KaraengE ri Gowa sudah
mengetahui bahwa La Tenri Tatta To Unru Arung Palakka bersama pengikutnya telah
berada di Butung Tanah Uliyo. Oleh karena itu disiapkanlah pasukan dengan
jumlah besar yang diperlengkapi dengan senjata perang untuk menyerang Butung
Tanah Uliyo. Apalagi maksud untuk menyerang Butung memang telah lama
direncanakan, karena Butung selalu menjadi tempat persinggahan kapal-kapal
Kompeni Belanda kalau akan berangkat ke Ambon dan Ternate.
Tidak lama kemudian
utusan KaraengE ri Gowa datang ke Butung untuk mencari La Tenri Tatta bersama
pengikutnya.
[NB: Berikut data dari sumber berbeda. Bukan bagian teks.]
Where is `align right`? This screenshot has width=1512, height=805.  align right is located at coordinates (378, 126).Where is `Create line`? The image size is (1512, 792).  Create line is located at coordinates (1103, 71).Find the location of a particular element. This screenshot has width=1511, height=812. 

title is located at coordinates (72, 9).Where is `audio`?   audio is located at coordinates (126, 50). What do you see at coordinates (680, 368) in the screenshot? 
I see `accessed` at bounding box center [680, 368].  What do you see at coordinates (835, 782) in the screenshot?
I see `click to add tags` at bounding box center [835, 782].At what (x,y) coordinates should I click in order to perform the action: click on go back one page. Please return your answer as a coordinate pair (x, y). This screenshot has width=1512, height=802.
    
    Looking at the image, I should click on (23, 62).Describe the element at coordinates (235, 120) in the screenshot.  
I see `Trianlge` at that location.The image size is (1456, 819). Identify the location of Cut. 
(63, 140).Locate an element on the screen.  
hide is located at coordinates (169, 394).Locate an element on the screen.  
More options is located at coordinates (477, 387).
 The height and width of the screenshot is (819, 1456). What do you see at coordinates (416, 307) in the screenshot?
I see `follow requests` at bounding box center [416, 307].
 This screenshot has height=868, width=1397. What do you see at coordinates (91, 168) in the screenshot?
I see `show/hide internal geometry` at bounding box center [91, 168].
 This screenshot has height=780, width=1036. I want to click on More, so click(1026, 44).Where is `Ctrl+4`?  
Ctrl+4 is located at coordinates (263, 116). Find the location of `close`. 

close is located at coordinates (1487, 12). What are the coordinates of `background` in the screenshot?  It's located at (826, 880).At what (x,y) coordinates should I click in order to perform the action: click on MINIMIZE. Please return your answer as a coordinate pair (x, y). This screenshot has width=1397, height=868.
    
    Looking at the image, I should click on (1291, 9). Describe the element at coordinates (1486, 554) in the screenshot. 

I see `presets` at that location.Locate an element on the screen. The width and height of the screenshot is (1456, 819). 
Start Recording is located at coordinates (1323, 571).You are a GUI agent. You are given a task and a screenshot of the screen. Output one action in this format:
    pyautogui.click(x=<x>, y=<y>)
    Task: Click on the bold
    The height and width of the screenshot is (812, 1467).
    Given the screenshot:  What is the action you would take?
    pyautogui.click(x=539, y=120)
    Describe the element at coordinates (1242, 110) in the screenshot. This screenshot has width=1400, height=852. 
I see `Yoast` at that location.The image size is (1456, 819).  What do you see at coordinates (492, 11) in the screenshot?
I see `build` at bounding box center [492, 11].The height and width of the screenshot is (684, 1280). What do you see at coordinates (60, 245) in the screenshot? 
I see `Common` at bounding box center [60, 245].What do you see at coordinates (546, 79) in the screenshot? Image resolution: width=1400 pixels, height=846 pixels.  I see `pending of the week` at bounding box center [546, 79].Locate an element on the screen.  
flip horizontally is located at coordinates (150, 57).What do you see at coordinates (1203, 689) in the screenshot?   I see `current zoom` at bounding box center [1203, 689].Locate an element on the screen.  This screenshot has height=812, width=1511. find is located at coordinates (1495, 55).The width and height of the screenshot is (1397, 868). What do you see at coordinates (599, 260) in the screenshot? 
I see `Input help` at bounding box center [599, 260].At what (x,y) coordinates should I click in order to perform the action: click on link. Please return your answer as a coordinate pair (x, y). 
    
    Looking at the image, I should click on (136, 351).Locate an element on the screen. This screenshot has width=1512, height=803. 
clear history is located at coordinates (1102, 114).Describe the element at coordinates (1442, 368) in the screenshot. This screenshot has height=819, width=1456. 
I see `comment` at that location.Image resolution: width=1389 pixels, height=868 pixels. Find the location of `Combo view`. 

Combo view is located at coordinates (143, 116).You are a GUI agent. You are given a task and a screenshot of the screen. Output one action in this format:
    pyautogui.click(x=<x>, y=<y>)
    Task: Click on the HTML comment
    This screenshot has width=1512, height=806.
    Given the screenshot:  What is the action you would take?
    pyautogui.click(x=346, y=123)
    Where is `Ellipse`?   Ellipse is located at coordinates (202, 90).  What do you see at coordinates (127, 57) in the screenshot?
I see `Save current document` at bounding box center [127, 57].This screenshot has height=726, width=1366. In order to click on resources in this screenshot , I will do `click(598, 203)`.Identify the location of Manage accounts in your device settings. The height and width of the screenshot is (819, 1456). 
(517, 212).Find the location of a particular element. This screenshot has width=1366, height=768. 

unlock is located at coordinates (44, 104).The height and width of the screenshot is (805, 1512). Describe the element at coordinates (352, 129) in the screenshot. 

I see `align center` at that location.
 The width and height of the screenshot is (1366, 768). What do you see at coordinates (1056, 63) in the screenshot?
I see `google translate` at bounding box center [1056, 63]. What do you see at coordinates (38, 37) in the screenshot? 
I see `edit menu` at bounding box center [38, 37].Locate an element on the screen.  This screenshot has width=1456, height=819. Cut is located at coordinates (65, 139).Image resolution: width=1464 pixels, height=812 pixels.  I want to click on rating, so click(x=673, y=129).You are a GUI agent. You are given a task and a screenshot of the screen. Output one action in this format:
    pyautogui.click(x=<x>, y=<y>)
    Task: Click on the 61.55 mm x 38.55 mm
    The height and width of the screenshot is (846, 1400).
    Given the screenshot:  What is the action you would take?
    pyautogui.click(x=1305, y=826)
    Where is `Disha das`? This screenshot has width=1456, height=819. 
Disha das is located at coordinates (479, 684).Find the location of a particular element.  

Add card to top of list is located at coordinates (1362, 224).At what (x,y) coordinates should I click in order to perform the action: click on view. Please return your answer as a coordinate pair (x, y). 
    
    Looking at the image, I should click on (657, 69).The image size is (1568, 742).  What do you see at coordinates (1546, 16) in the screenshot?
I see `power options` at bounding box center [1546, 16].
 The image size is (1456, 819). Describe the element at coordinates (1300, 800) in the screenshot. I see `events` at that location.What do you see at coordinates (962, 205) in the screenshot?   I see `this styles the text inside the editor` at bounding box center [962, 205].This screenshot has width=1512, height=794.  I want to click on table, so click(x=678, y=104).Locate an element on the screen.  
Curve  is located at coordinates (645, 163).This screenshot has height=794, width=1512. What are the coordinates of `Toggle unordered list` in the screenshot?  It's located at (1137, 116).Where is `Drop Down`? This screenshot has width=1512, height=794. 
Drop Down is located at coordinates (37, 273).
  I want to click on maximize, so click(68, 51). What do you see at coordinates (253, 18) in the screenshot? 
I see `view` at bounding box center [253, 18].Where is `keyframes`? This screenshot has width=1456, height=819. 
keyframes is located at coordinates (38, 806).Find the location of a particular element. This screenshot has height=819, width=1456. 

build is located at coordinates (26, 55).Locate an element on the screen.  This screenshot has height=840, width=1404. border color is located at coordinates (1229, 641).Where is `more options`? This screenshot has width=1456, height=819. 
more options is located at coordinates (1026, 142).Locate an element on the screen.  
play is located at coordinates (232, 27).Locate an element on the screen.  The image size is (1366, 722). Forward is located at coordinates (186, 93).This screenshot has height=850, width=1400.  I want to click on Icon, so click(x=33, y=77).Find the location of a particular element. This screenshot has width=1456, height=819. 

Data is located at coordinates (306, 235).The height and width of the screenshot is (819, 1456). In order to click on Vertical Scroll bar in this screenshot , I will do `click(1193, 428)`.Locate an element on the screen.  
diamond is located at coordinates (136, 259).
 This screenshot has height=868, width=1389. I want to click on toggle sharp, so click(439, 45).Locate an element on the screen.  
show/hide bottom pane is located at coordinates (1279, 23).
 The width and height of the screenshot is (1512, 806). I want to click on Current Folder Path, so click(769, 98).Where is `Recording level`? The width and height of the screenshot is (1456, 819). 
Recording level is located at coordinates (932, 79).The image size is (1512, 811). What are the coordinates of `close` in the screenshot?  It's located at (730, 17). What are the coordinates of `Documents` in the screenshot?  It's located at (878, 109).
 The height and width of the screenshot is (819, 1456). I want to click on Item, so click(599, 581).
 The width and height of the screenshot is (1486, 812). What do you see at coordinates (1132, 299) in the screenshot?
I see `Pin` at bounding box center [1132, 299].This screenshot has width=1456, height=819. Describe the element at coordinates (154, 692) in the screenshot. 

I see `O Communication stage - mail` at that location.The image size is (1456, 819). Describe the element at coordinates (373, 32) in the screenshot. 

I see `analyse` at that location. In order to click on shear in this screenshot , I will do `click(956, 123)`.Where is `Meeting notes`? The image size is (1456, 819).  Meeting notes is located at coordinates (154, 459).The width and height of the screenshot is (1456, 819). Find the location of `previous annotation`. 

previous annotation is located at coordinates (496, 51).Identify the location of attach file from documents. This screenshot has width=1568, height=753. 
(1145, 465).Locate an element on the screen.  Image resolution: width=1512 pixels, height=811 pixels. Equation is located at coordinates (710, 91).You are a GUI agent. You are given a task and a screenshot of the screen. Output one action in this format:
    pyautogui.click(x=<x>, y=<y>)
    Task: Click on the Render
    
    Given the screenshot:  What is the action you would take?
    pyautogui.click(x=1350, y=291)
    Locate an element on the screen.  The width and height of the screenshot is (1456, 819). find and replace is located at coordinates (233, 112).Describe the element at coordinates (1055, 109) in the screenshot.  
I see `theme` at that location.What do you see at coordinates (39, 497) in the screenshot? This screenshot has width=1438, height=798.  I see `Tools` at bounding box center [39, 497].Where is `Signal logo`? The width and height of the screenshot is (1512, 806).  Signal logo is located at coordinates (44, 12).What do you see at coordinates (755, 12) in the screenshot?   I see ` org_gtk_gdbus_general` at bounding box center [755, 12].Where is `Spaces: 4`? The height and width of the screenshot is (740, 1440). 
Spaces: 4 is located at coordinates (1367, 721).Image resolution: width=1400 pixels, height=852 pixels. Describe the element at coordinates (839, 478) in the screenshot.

Tetapi sebelum utusan itu naik kedarat, Raja Butung menyampaikan
kepada La Tenri Tatta To Unru bersama pengikutnya untuk bersembunyi disebuah
sumur besar dan tidak berair tidak jauh dari istana Raja Butung. Kepada La
Tenri Tatta To Unru, Raja Butung berkata ;” Saya akan bersumpah nanti kalau
utusan KaraengE ri Gowa naik untuk menanyakan keberadaanmu, bahwa kamu dengan
seluruh pengikutmu tidak berada diatas Tanah Uliyo”.
Karena pernyataan Raja
Butung bahwa La Tenri Tatta bersama seluruh pengikutnya tidak berada diatas
Tanah Uliyo dan utusan KaraengE ri Gowa memang tidak melihat adanya tanda bahwa
orang yang dicarinya ada di tempat itu, maka utusan itupun pamit dan kembali ke
Gowa.
KaraengE ri Gowa
rupanya tidak kehabisan akal, maka disusunlah strategi baru dengan memperbanyak
pasukan dan diperlengkapi dengan persenjatan untuk menyerang Butung sampai ke
Ternate. Dipanggilah Datu Luwu La Setiaraja bersama Karaeng Bonto Marannu untuk
memimpin pasukan ke Tanah Uliyo. Menurut rencananya setelah Butung kalah,
serangan akan dilanjutkan ke Ternate untuk menangkap Raja Ternate.
Berita tentang rencana
KaraengE ri Gowa yang akan menyerang Butung dan Ternate telah sampai kepada
Kompeni Belanda di Jakarta. Oleh karena itu Kompeni Belanda mempersiapkan
sejumlah kapal dan perlengkapan perang untuk melawan Gowa. Kepada La Tenri
Tatta To Unru yang sementara berada di Butung dipesankan untuk memperlengkapi
pasukannya dengan persenjataan. Begitu pula kepada Raja Butung agar
bersiap-siap menunggu kedatangan Kompeni Belanda.
Atas perintah KaraengE
ri Gowa, Datu Luwu bersama Karaeng Bonto Marannu berlayar ke Butung membawa
pasukan untuk menyerang Butung dan selanjutnya Ternate. Sementara itu, berita
tentang keberangkatan pasukan Kompeni Belanda bersama La Tenri Tatta ke Butung
telah sampai pula pada KaraengE ri Gowa. Oleh karena itu, KaraengE ri Gowa
segera mengembalikan Arumpone La Maddaremmeng ke Bone dan Datu Soppeng yang
bernama La Tenri Bali dikembalikan ke Soppeng. Didudukkanlah Bone sebagai
Palili (daerah bawahan) dari Gowa yang berarti Bone telah lepas dari penjajahan
Gowa.
Adapun maksud KaraengE
ri Gowa mengembalikan Arumpone La Maddaremmeng untuk menduduki kembali Mangkau’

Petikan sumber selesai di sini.